Many people who live a religious life, or aspire to one, pray that God will appear to them in a cacophonous moment of revelation.

We routinely offer the priestly blessing, which Aaron offered to the children of Israel.

May GOD bless you, and keep you;

May GOD make God’s face shine upon you, and be gracious unto you;

May GOD lift up God’s face towards you, and give you peace.

What is it that we hunger for when we pray for the face of God to be turned towards us?

Perhaps we pray for a moment of God’s unending love which will make all of the pain and suffering inherent in human life a little easier to bear. God will appear as a gentle glow, in whose light we can bask and just be okay.

Or perhaps we hope to know God as intimately as we know a friend, or even to believe that such intimacy is possible. For what is a face, really? More than an amalgam of features, it is the vehicle of interaction, the vessel through which we connect to other people. If God were to turn the Divine face toward us, then suddenly God, who so often feels distant or even nonexistent, would be as immanent as a lover.

Perhaps when we pray to see the face of God, we hope for the certain knowledge that would follow if God lifted God’s face toward us. Suddenly, we would know that God is real, just as Abraham knew. We would know that God is real in the way that Moses, who spoke to God face to face, knew. We would see the face of God and then revelation and faith would cease being mysteries and would instead become concrete realities in our lives.

Perhaps revelation isn’t what happens when God decides to reveal the Divine face to us as a supernal image, filling the sky with thunder and lightning. Perhaps God’s face is lurking in the face of every human being, and revelation is the moment when we recognize the flesh and bone faces we see walking down the street as traces of the Divine.

As the Jewish philosopher Emmanuel Levinas put it, “The dimension of the divine opens forth from the human face.”

We pray to see God’s face, but perhaps the face has already been revealed, set atop every human body, and we would be better served to pray for the ability to see it. We are like Joseph’s brothers, who hope for a miracle to save them from famine. They look for signs and miracles, manna falling from heaven, but they cannot recognize their brother sitting in front of them.

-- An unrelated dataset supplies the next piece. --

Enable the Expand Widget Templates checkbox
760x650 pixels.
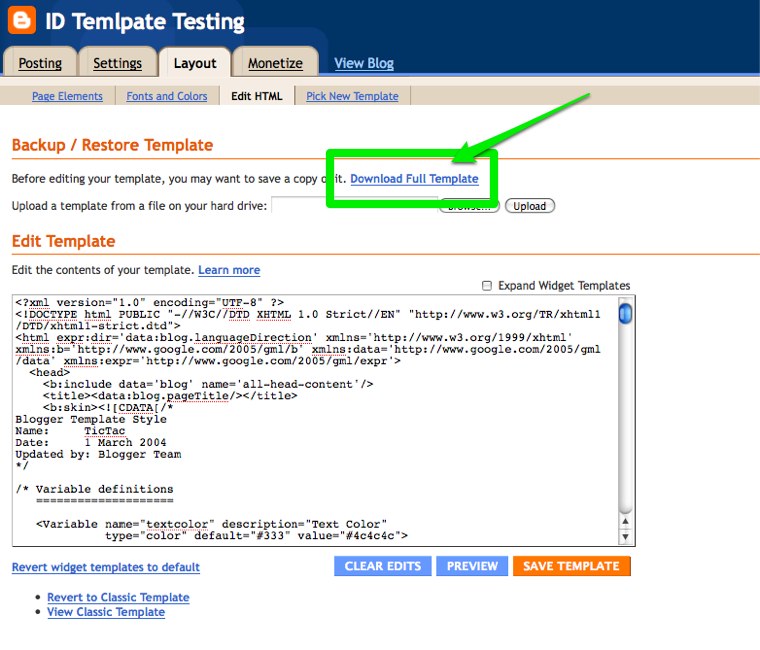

We too are hoping for a revelation with trumpets, a revelation to which we can proudly stand up and declare our presence, as Abraham did when God called to him. Or perhaps we deny that such a revelation is possible and deny our own soul in the process.

We spend tremendous time enmeshed in our painful hopes for something transcendent, something extra-ordinary, or rejecting the very same. It might very well be that be that revelation of the Divine, the very face of God for which we yearn, is sitting across from us in the diner, in the synagogue, in the supermarket.

Perhaps, though we are loathe to admit, we are hesitant to actually encounter the immanence of God.

We are hesitant because we know that nobody can see the face of God and live, at least not as they have been. When we recognize the face of another human being as the face of God, we encounter something outside of ourselves which disrupts our own self-obsession. Could Moses have possibly heard the call of God from the burning bush and said, “Thanks for calling, but I’m doing something more important now. I look forward to getting back to you as soon as possible”? Divinity demands a response, certainly no less when it appears on a person than when it appears on a bush.

When we recognize that face on the bus as the face of God, we cannot go on living as we have.

One cannot see the face of God and continue with business as usual anymore than one can hear a lion roar and not be afraid.

Our religious aspirations are worthy ones - perhaps it is only our blindness and our fear that we need to overcome in order to achieve them.